Problem statement: I would like every record printed again, exactly as shown.

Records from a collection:
————
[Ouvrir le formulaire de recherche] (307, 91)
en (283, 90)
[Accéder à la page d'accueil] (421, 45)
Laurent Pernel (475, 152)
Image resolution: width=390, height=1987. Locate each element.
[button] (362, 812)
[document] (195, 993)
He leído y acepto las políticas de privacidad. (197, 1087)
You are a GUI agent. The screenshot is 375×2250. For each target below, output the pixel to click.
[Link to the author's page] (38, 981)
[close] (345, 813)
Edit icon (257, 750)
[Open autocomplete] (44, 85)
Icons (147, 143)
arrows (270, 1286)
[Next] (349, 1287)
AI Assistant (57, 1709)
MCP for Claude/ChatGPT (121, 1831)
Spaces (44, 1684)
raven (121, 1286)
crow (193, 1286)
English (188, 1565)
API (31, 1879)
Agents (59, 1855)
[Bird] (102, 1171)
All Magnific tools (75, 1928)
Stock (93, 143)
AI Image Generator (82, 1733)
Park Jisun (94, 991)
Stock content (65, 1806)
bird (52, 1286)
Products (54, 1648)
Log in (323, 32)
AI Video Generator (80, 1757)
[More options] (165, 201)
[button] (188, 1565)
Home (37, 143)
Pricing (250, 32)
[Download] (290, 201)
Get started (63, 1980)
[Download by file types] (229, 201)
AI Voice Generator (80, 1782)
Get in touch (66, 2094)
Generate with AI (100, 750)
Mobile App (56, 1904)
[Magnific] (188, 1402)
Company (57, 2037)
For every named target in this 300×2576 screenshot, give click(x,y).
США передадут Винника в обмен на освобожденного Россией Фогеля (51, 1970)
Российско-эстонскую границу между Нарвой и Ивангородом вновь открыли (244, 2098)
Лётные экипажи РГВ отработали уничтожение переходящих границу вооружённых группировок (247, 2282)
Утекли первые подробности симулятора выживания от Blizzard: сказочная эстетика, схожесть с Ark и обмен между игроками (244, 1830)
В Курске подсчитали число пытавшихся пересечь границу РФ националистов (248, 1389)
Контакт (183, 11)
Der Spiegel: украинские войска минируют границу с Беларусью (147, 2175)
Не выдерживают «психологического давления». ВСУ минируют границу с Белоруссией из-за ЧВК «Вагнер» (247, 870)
————
Response:
[Ouvrir le formulaire de recherche] (307, 91)
en (283, 90)
[Accéder à la page d'accueil] (421, 45)
Laurent Pernel (475, 152)
Image resolution: width=390, height=1987. Locate each element.
[button] (362, 812)
[document] (195, 993)
He leído y acepto las políticas de privacidad. (197, 1087)
You are a GUI agent. The screenshot is 375×2250. For each target below, output the pixel to click.
[Link to the author's page] (38, 981)
[close] (345, 813)
Edit icon (257, 750)
[Open autocomplete] (44, 85)
Icons (147, 143)
arrows (270, 1286)
[Next] (349, 1287)
AI Assistant (57, 1709)
MCP for Claude/ChatGPT (121, 1831)
Spaces (44, 1684)
raven (121, 1286)
crow (193, 1286)
English (188, 1565)
API (31, 1879)
Agents (59, 1855)
[Bird] (102, 1171)
All Magnific tools (75, 1928)
Stock (93, 143)
AI Image Generator (82, 1733)
Park Jisun (94, 991)
Stock content (65, 1806)
bird (52, 1286)
Products (54, 1648)
Log in (323, 32)
AI Video Generator (80, 1757)
[More options] (165, 201)
[button] (188, 1565)
Home (37, 143)
Pricing (250, 32)
[Download] (290, 201)
Get started (63, 1980)
[Download by file types] (229, 201)
AI Voice Generator (80, 1782)
Get in touch (66, 2094)
Generate with AI (100, 750)
Mobile App (56, 1904)
[Magnific] (188, 1402)
Company (57, 2037)
For every named target in this 300×2576 screenshot, give click(x,y).
США передадут Винника в обмен на освобожденного Россией Фогеля (51, 1970)
Российско-эстонскую границу между Нарвой и Ивангородом вновь открыли (244, 2098)
Лётные экипажи РГВ отработали уничтожение переходящих границу вооружённых группировок (247, 2282)
Утекли первые подробности симулятора выживания от Blizzard: сказочная эстетика, схожесть с Ark и обмен между игроками (244, 1830)
В Курске подсчитали число пытавшихся пересечь границу РФ националистов (248, 1389)
Контакт (183, 11)
Der Spiegel: украинские войска минируют границу с Беларусью (147, 2175)
Не выдерживают «психологического давления». ВСУ минируют границу с Белоруссией из-за ЧВК «Вагнер» (247, 870)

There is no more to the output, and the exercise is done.